LONDON - She may have only been a midget but her bones have generated a monumental row in the world of human palaeontology, which is still reeling from the dramatic implications of her discovery.

All the experts who have studied her tiny skull and diminutive skeleton believe that the "hobbit woman" found on a remote Indonesian island represents a new human species that only died out in recent history.

However, one maverick scientist disputes this interpretation, saying that she was just another member of our own species but with a congenital dwarfism disease.

Now Professor Teuku Jacob of Gadjah Mada University in Indonesia has taken the matter into his own hands by locking her remains away in his personal vaults, making it difficult for other scientists to gain access to the priceless material.

Anthropologists fear that scientists outside Indonesia could now be prevented from studying the remains of what they are convinced is a dwarf species of human, named Homo floresiensis after the island of Flores where it lived until at least 11,000BC.

However, Professor Jacob insisted that the remains are simply those of an anatomically modern human - Homo sapiens - with a congenital disease. Now he has angered his fellow anthropologists by requisitioning the remains of Flores woman for his own research purposes.

Under a private agreement with a fellow anthropologist, but without the apparent permission or knowledge of senior archaeologists in Indonesia, Professor Teuku has locked the bones away in his private vaults at his university in Yogyakarta.

Last month Australian and Indonesian scientists astonished the world by announcing the discovery of a new species of dwarf human who grew about 1m tall and lived as recently as 13,000 years ago.

It was described as one of the most significant finds in human palaeontology since the first Neanderthal skull was found 150 years ago.

However, Professor Jacob subsequently threw cold water on the claims by arguing that the grapefruit-sized skull belonged to an anatomically modern human who suffered from microcephaly, a deformity characterised by a very small brain.

"Everything points to the direction of Homo sapiens, especially the teeth. The teeth in the upper and lower jaw are clearly sapiens," Professor Jacob said at the time.

However, most other experts in the field dismissed the suggestion, including Professor Richard Roberts of the University of Wollongong in Australia who was a senior member of the team that made the discovery.

"Professor Jacob's assertion that the remains are just a scaled-down version of Homo sapiens is incorrect. There are a plethora of anatomical features that argue against this conclusion," Professor Roberts said.

But the world should not have to accept the viewpoint of any one scientist, he said. "Hence the need to make the remains accessible for scientific scrutiny, wherever they are finally laid to rest," he added.

It is understood that Professor Jacob took personal possession of the skull, jawbone and arm bone under the terms of a private agreement with a long-time colleague, Professor Radien Soejono of Indonesia's Centre for Archaeology in Jakarta, who was also a member of the original team who made the discovery and analysed the bones.

However, according to one scientist close the controversy, the bones were handed over without the knowledge or permission of the centre's director, Tony Djubiantono, or other senior members of his staff.

"They are extremely angry about this and are demanding that the material be returned as soon as possible or they will be making formal complaints at ministerial level," the scientist said.

Professor Roberts said that Professor Jacob may feel disgruntled about the fact that other scientists outside Indonesia have had early access to the remains and so were able to describe them formally in the journal Nature.

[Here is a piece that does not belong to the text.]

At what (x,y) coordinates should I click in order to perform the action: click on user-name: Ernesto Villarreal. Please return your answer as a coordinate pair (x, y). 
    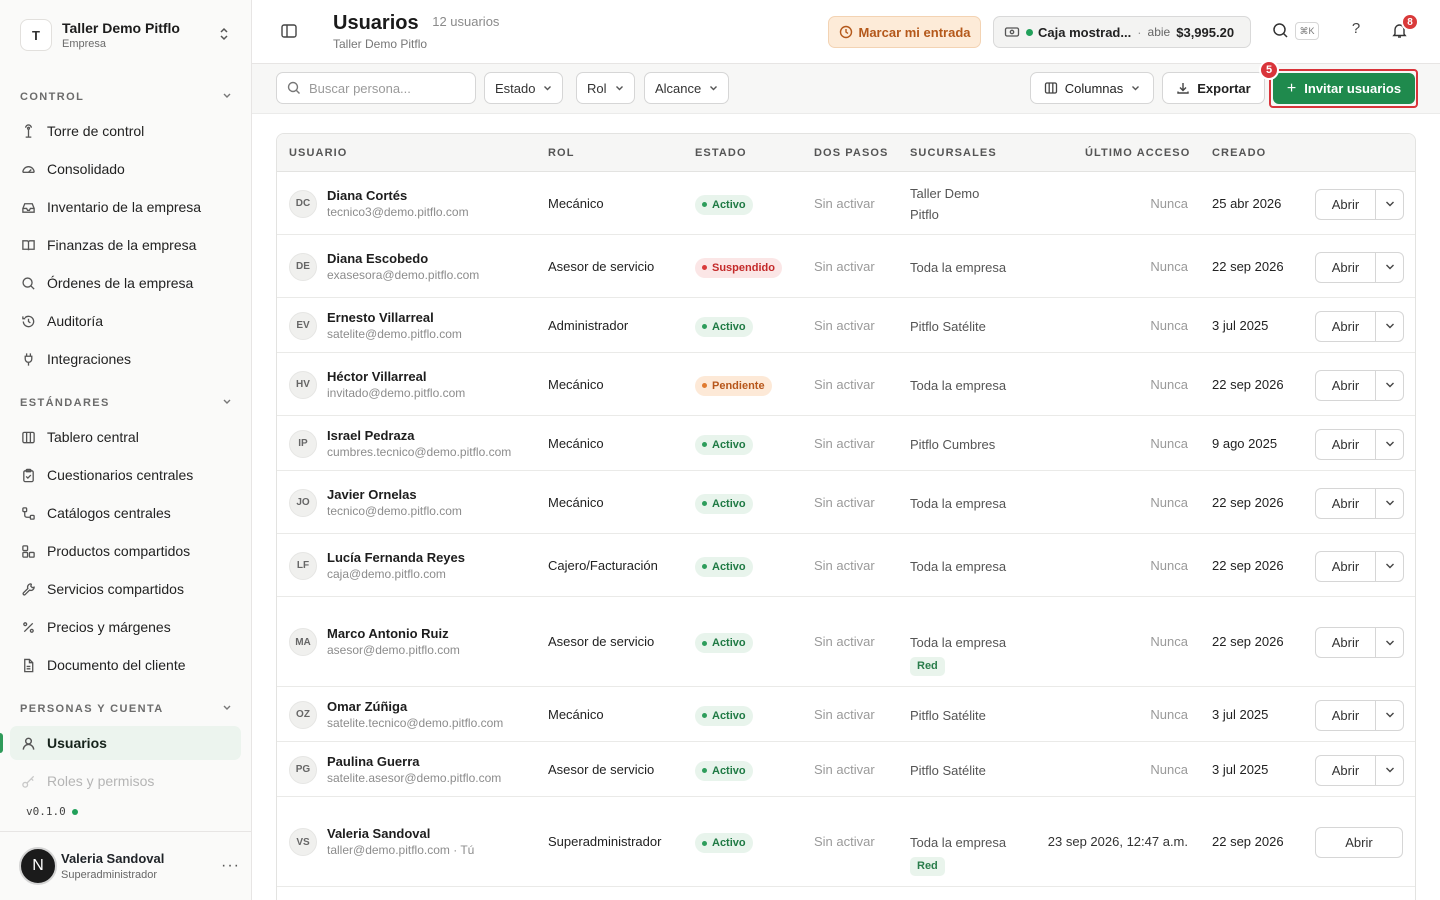
    Looking at the image, I should click on (380, 318).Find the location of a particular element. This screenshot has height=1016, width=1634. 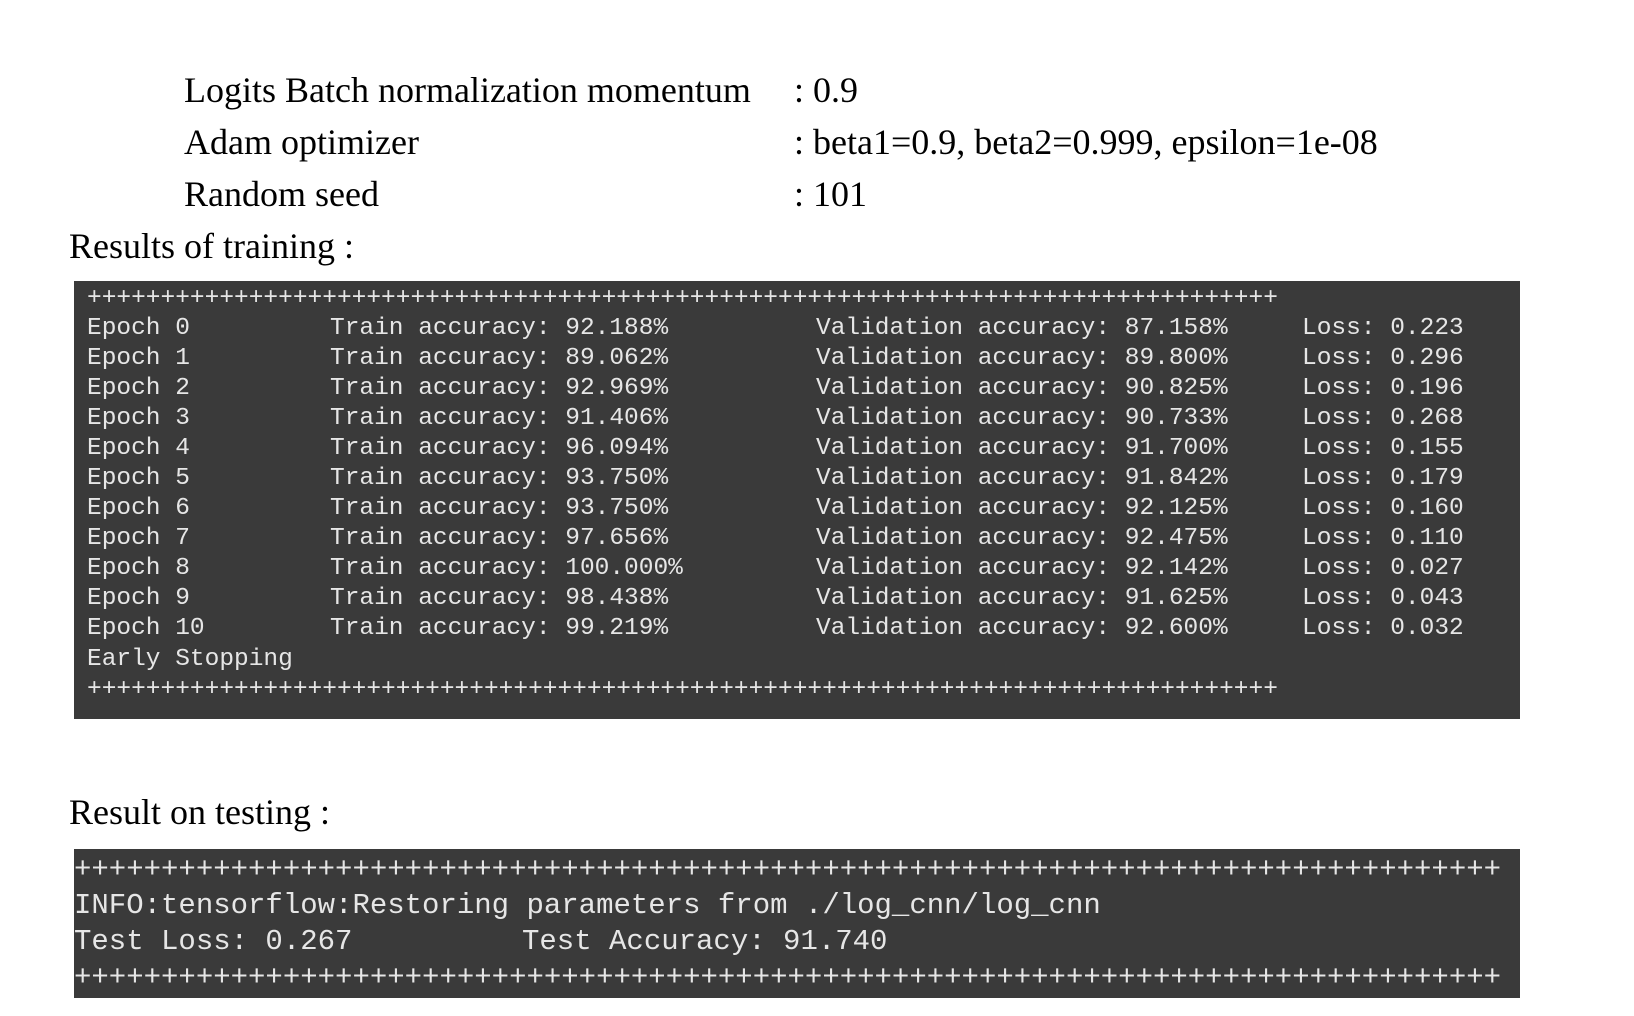

epoch-label: Epoch 0 is located at coordinates (138, 328).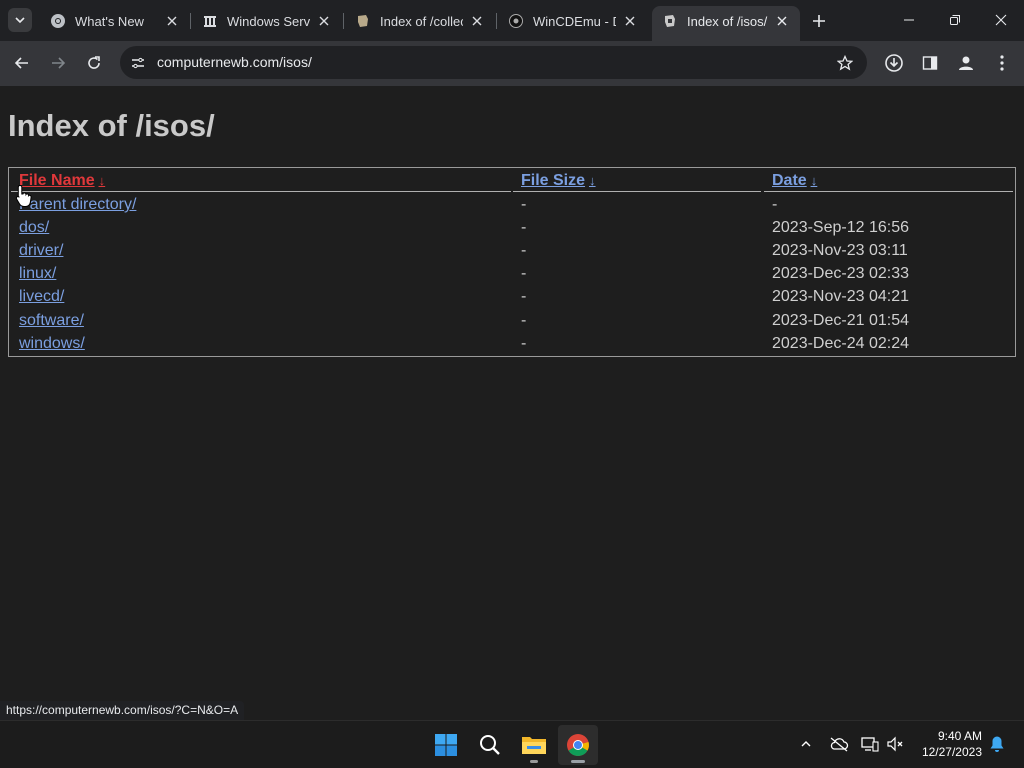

"There's a touch of sour grapes I suspect. When the 'hobbit' remains were unearthed, Professor Soejono promised to hand them to his long-time colleague Professor Jacob," Professor Roberts said.

"But an existing memorandum of understanding between the University of New England [in Australia] and the Indonesian Centre for Archaeology prevented such a transfer," he said.

"This decision was certainly not taken to belittle Professor Jacob or any other Indonesian researchers," he added.

The fear now is that Professor Jacob, who has a reputation for closely guarding fossils in his possession, will limit access to the remains of Homo floresiensis, especially by western scientists.

Peter Brown of the University of New England in Armidale, Australia - who formally described the species in Nature - said he is very concerned. "I doubt that the material will ever be studied again," he said.

In the past it was the custom for important bones and fossils to be controlled by individual scientists but in Europe and most of the world this is no longer considered ethical, said Professor Chris Stringer, head of human origins at the Natural History Museum in London.

Neither it is ethical in the world of human palaeontology for individual scientists to decide who does and does not study a set of important remains, he said.

"It casts as shadow over all future work on H. floresiensis. It's very sad that someone not involved in the study can hijack it in this way," Professor Stringer said.

"The danger is that he will restrict access to the material or any future material recovered from this important site," he said.